Reasons Not to Use Accesskeys

Syam Kumar April 28, 2004 03:22 AM IST

The accesskey attribute in an HTML tag element assigns an access key to it. Pressing the access key assigned to an element gives focus to the element. While it is a great idea in principle, it may conflict with the User Agent defined keystroke combinations. Derek Featherstone, co-founder of says that using the digits 0 to 9 as accesskeys is not without problems either.

Current and previous versions of WindowEyes software use Alt+0 through Alt+9 to reference "User-defined windows" that outline specific areas of the screen.

In Opera, to activate a letter accesskey, you hold down Shift + Esc + letter. When using numbers on the other hand, you must press Shift + Esc, let go, and then press the number.

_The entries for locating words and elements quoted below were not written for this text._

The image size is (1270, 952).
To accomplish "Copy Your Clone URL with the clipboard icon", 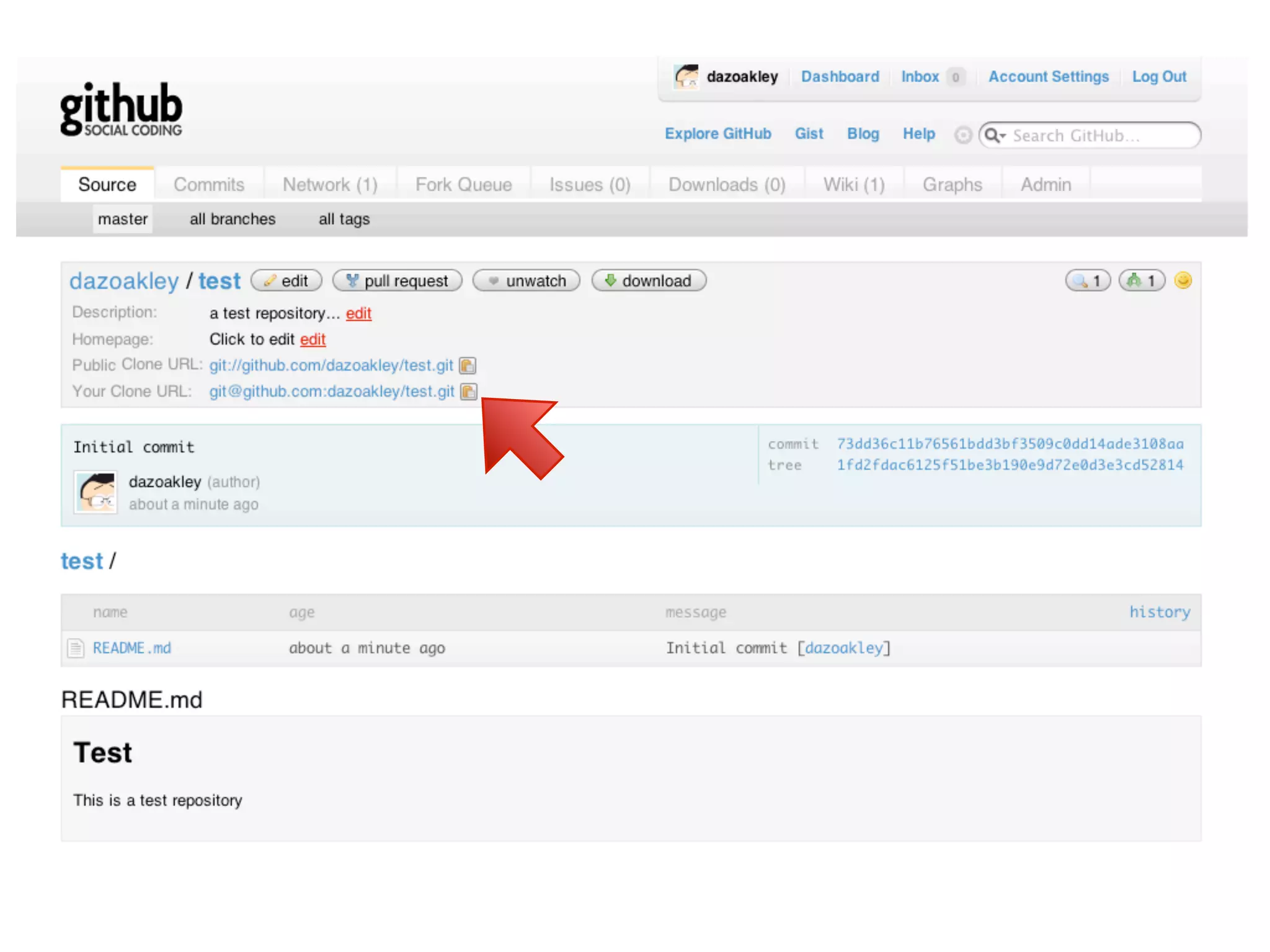I will [x=469, y=392].
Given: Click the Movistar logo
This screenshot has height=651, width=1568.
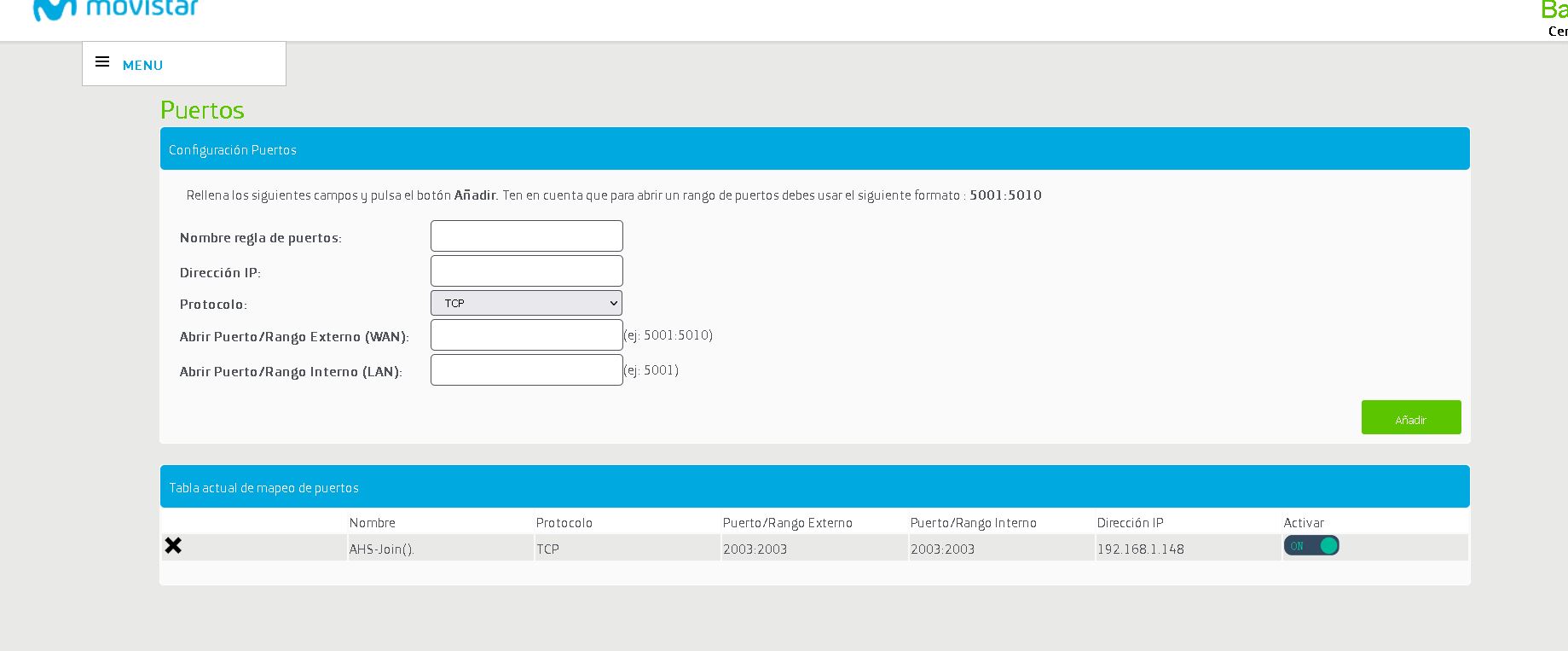Looking at the screenshot, I should (x=115, y=9).
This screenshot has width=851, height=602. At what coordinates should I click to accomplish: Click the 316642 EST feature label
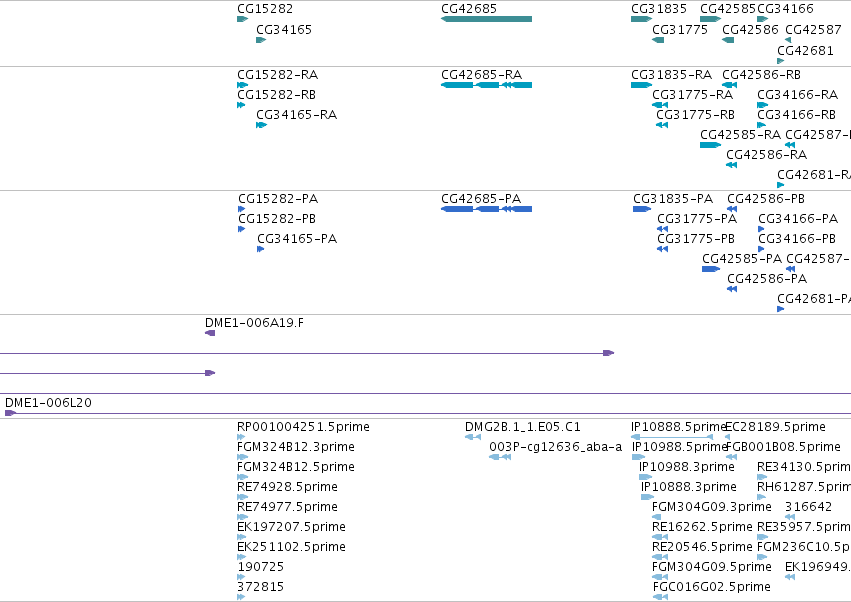pyautogui.click(x=808, y=506)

This becomes more problematic as the number keys also have functionality within Opera...

This means that if you don't press the number soon enough after you've pressed and released Shift + Esc, you will invoke the default number behaviour instead of the element to which the accesskey is assigned.

The solution he suggests is to use link relationships as an alternative.

As users, we could all get our own way, and we don't have to learn how to have keystroke access to everyone's site, we just learn how to do it within our preferred "smart" user agent. As developers, we could work to define relationships and targets rather than keystrokes that may or may not conflict with keystrokes already defined within a user agent or other piece of technology.